■ Work request ■
Please render the part of the data that opens with the line containing "Locate an element" and closes with the line containing "x-tick-label: 10.00 is" as a numbered list, with both of those lines included and blank lines left out.

■ Provided entries ■

******************************

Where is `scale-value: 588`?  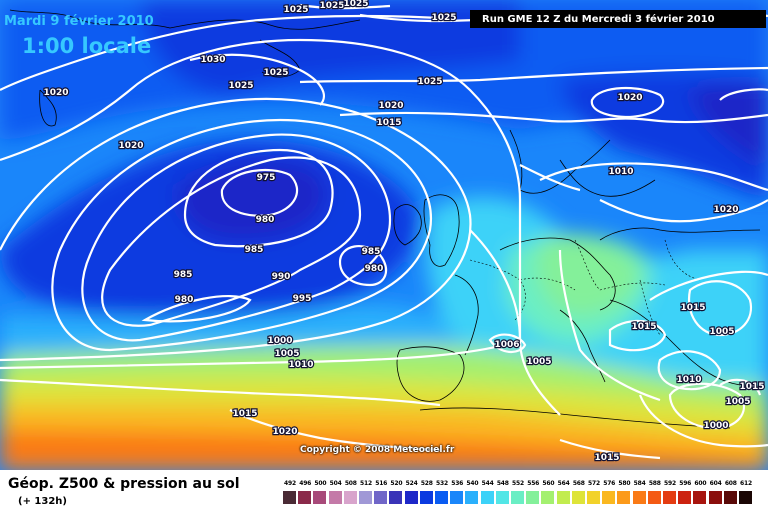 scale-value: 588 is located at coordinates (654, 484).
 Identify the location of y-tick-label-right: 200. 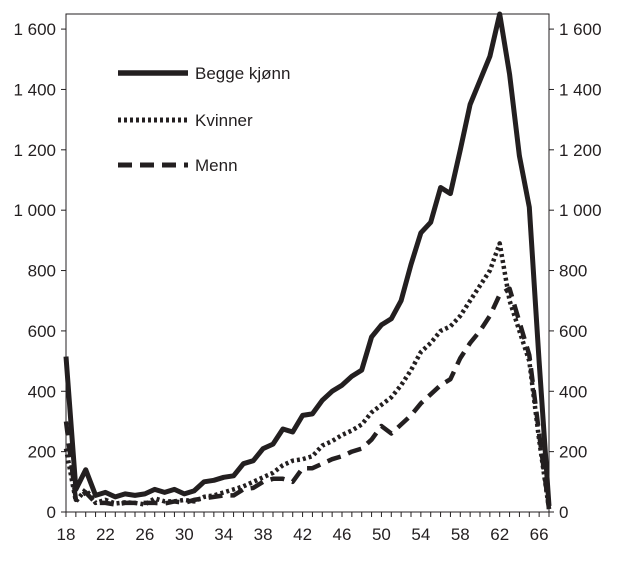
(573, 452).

******************************

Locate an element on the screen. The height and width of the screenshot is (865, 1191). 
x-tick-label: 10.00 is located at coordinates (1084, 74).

******************************

■ Response ■
1. Locate an element on the screen. The height and width of the screenshot is (865, 1191). 
2. x-tick-label: 10.00 is located at coordinates (1084, 74).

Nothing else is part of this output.